## [Prompt]
Exactly as they stand, repeat the lines from the one containing "Where should I" through the final line of the listing, both ends included, and nothing else; skip the pictures.

Start of Input

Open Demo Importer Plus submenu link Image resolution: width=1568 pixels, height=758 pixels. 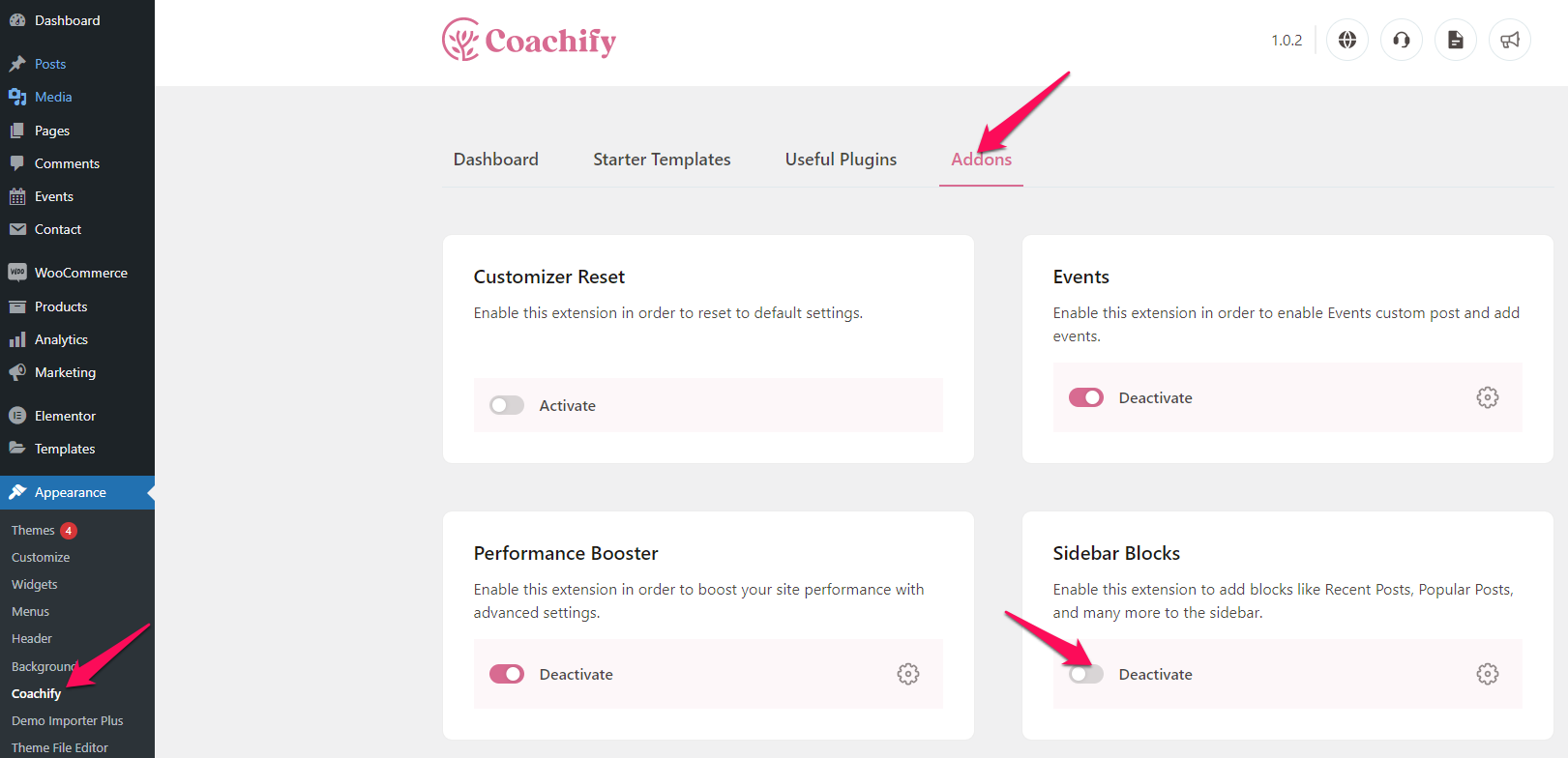67,720
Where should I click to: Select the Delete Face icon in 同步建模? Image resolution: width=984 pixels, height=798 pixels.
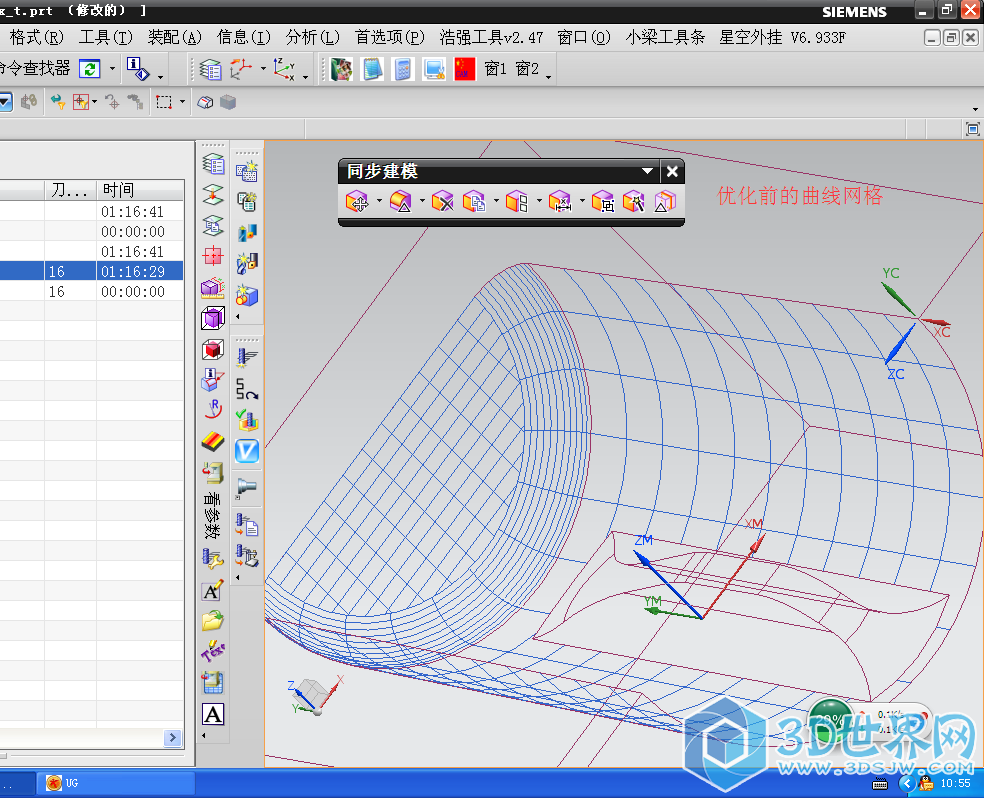point(442,202)
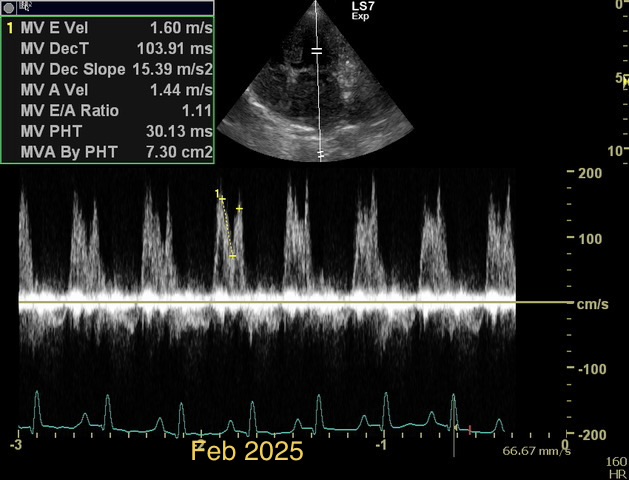Click the deceleration slope end caliper

tap(233, 257)
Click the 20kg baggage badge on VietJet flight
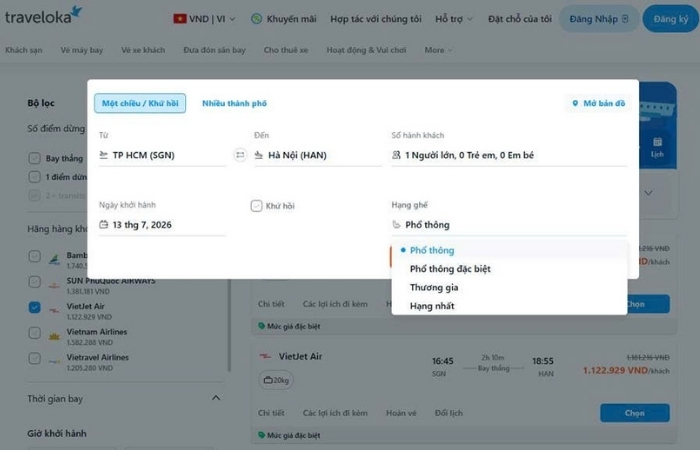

End of Input

## [Solution for this exercise]
Where should I click to: Select the Delete Face icon in 同步建模? Image resolution: width=984 pixels, height=798 pixels.
point(442,202)
Click the deceleration slope end caliper

tap(233, 257)
Click the 20kg baggage badge on VietJet flight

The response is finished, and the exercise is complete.